• [Exercise details]:
Find every line of the records that has "Zuhause" and return it.

--- --- ---

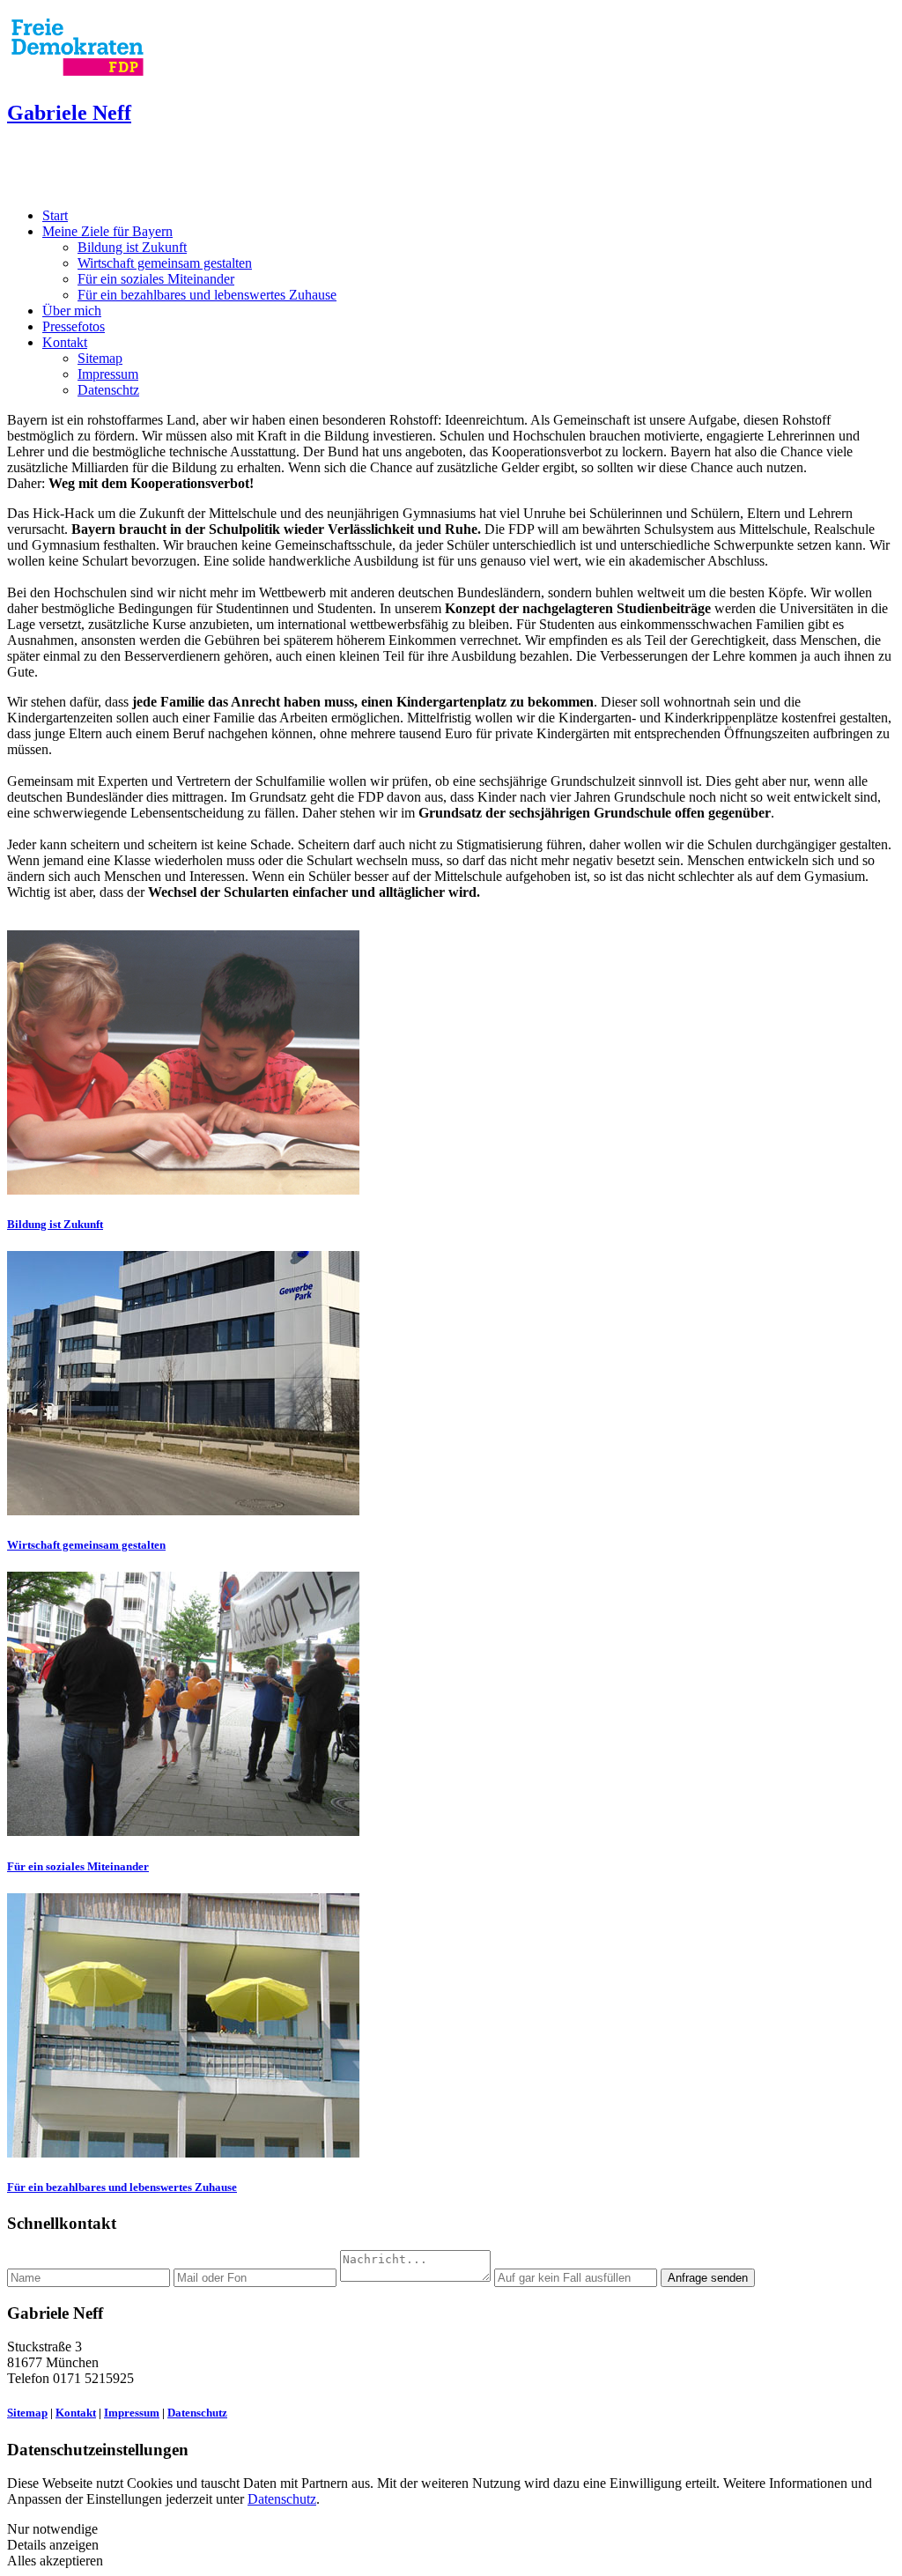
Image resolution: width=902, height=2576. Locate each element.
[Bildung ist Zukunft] (183, 1189)
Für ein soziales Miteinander (156, 278)
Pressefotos (73, 326)
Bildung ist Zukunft (132, 247)
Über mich (71, 310)
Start (55, 215)
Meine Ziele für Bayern (107, 231)
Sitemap (100, 358)
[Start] (77, 75)
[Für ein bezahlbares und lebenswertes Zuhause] (183, 2152)
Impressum (108, 373)
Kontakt (64, 342)
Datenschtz (108, 389)
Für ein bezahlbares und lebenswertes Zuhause (207, 294)
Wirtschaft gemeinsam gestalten (165, 262)
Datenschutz (197, 2412)
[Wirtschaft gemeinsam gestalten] (183, 1510)
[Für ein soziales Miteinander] (183, 1831)
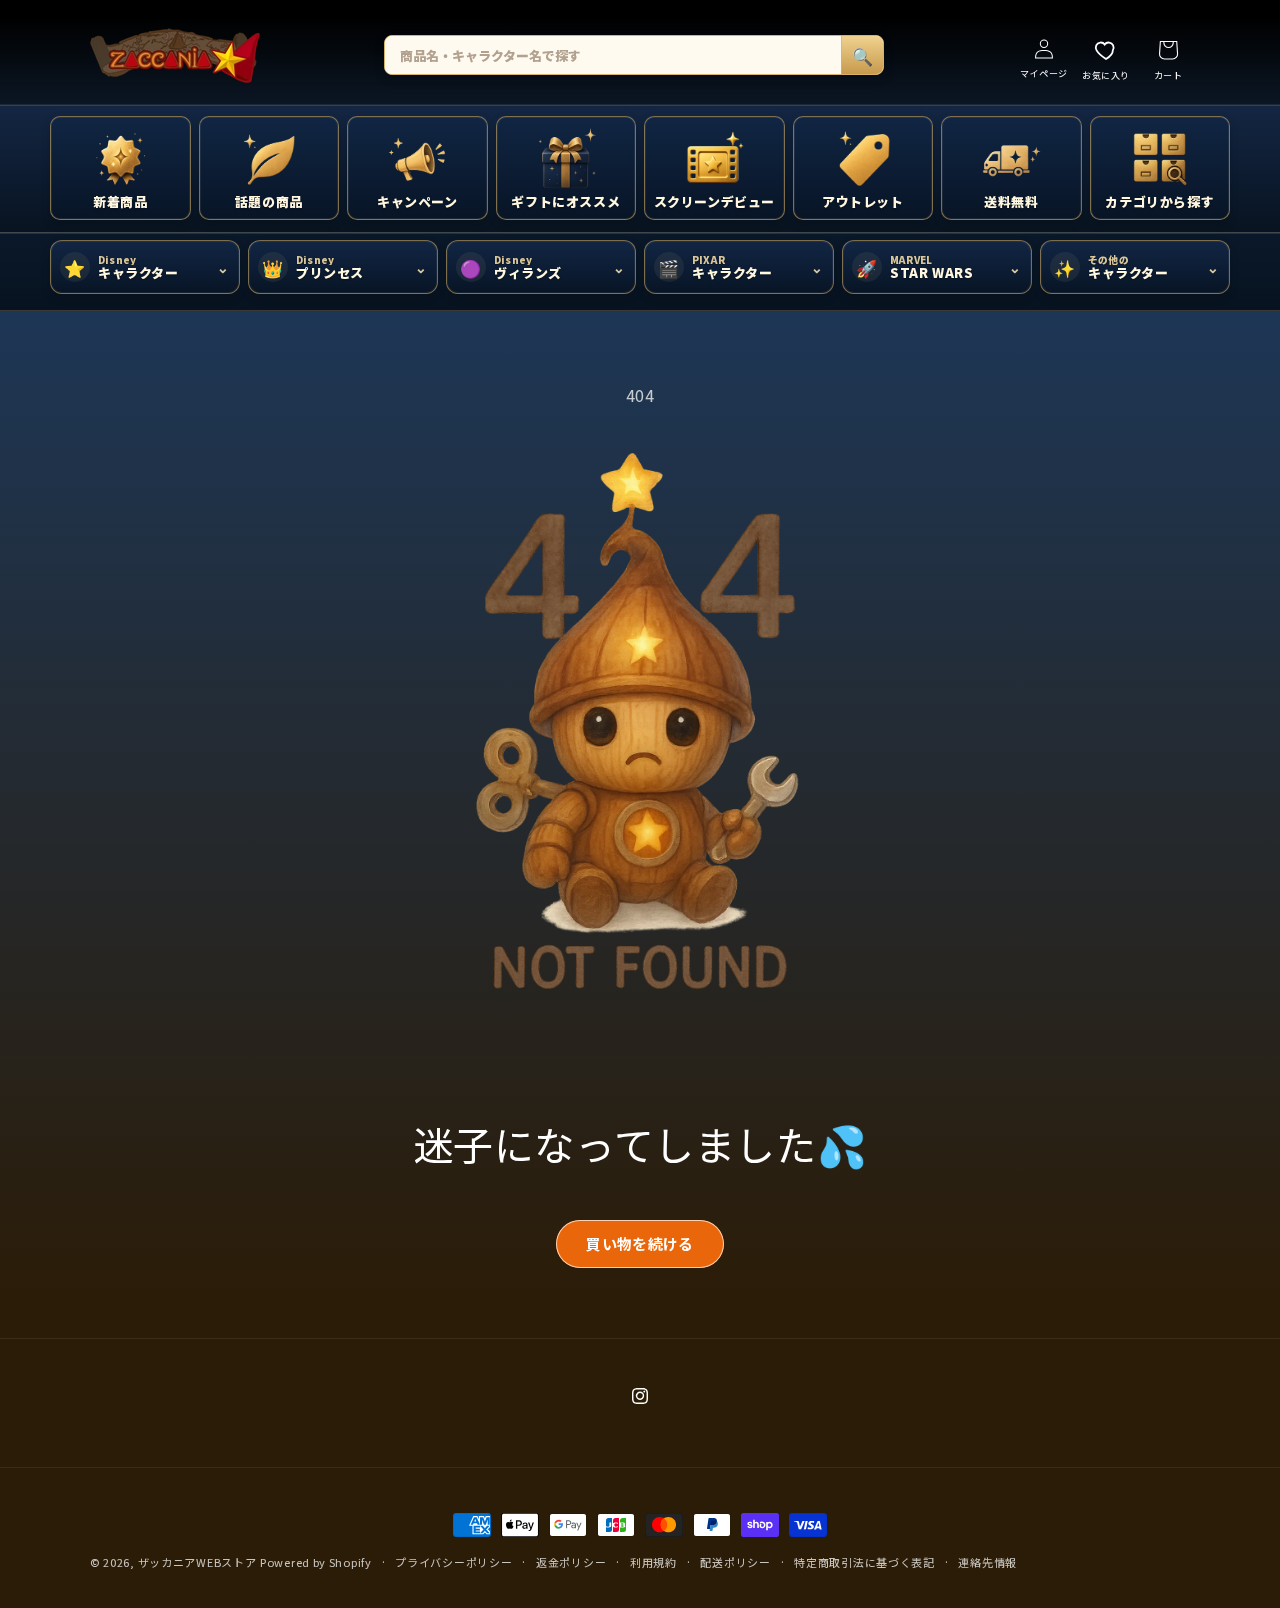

--- --- ---

• [Task output]:
[Für ein bezahlbares und lebenswertes Zuhause] (183, 2152)
Für ein bezahlbares und lebenswertes Zuhause (207, 294)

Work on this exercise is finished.